### ABOUT THIS TASK
Look through the material below and copy exactly the lines from the line with "[Twitter] (203, 596)" to the line with "Salva il mio", those two lines included.

### DATA SHOWN
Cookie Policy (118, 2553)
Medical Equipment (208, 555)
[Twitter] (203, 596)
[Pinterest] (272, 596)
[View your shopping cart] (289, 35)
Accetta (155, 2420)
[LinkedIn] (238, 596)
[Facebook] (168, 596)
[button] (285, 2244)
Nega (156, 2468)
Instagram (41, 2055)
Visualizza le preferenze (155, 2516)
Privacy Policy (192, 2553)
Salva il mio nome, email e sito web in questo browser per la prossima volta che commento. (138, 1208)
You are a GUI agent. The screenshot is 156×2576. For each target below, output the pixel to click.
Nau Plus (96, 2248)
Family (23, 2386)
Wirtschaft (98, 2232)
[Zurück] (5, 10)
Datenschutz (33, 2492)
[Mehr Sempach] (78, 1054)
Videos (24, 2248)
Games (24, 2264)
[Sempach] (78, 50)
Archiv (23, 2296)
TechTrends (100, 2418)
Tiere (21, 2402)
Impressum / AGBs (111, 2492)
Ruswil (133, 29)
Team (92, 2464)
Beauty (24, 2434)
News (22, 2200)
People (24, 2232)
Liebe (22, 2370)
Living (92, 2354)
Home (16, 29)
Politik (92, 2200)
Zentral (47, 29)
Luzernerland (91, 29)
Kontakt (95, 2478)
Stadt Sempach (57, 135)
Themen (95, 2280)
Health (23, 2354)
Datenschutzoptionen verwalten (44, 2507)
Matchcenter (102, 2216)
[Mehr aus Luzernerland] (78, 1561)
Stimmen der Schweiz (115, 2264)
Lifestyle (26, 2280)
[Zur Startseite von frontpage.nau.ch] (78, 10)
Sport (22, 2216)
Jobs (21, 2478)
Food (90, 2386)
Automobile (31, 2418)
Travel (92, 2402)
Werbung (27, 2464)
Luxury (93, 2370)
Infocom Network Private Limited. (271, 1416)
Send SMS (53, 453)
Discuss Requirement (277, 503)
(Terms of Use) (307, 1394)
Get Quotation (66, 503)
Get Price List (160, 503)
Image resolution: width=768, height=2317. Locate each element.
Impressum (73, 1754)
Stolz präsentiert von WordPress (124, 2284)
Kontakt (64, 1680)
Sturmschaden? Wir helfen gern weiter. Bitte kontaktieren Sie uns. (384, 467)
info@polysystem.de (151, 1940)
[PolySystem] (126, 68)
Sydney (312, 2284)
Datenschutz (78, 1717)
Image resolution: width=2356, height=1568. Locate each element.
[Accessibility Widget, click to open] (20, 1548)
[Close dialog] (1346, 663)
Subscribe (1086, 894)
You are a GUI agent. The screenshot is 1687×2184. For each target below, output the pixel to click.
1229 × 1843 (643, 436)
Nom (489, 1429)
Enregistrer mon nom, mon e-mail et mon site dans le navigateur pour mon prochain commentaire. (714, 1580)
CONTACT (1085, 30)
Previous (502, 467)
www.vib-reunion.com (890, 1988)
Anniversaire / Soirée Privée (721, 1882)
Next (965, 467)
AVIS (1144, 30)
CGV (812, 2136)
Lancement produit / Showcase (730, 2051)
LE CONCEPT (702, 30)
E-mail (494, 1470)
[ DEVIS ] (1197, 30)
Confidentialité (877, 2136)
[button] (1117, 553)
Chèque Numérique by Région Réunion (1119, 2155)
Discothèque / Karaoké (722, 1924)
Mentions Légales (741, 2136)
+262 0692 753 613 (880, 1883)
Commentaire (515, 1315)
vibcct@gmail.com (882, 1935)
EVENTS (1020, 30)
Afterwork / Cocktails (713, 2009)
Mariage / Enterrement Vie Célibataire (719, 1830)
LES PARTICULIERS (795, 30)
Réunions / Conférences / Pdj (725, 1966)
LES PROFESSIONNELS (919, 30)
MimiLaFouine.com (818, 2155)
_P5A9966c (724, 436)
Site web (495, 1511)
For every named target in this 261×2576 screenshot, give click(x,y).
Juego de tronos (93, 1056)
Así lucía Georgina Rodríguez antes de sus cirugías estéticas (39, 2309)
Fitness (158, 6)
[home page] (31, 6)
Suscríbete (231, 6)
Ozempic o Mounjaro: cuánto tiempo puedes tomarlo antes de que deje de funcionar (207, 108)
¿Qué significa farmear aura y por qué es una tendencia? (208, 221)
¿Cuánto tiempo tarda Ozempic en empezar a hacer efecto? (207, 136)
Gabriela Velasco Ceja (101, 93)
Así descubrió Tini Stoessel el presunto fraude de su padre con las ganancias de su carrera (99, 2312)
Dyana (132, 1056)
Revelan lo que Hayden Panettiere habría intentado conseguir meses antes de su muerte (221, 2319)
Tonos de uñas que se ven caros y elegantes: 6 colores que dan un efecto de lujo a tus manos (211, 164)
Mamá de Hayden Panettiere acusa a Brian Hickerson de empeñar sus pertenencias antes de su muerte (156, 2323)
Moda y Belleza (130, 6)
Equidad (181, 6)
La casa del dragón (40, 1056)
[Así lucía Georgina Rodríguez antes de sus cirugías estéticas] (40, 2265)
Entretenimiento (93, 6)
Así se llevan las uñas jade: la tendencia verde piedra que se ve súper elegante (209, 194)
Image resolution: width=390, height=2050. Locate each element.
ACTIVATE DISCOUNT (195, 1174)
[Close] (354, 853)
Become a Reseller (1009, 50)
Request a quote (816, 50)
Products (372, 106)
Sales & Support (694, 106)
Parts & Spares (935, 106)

### RESPONSE BOX
[Twitter] (203, 596)
[Pinterest] (272, 596)
[View your shopping cart] (289, 35)
Accetta (155, 2420)
[LinkedIn] (238, 596)
[Facebook] (168, 596)
[button] (285, 2244)
Nega (156, 2468)
Instagram (41, 2055)
Visualizza le preferenze (155, 2516)
Privacy Policy (192, 2553)
Salva il mio nome, email e sito web in questo browser per la prossima volta che commento. (138, 1208)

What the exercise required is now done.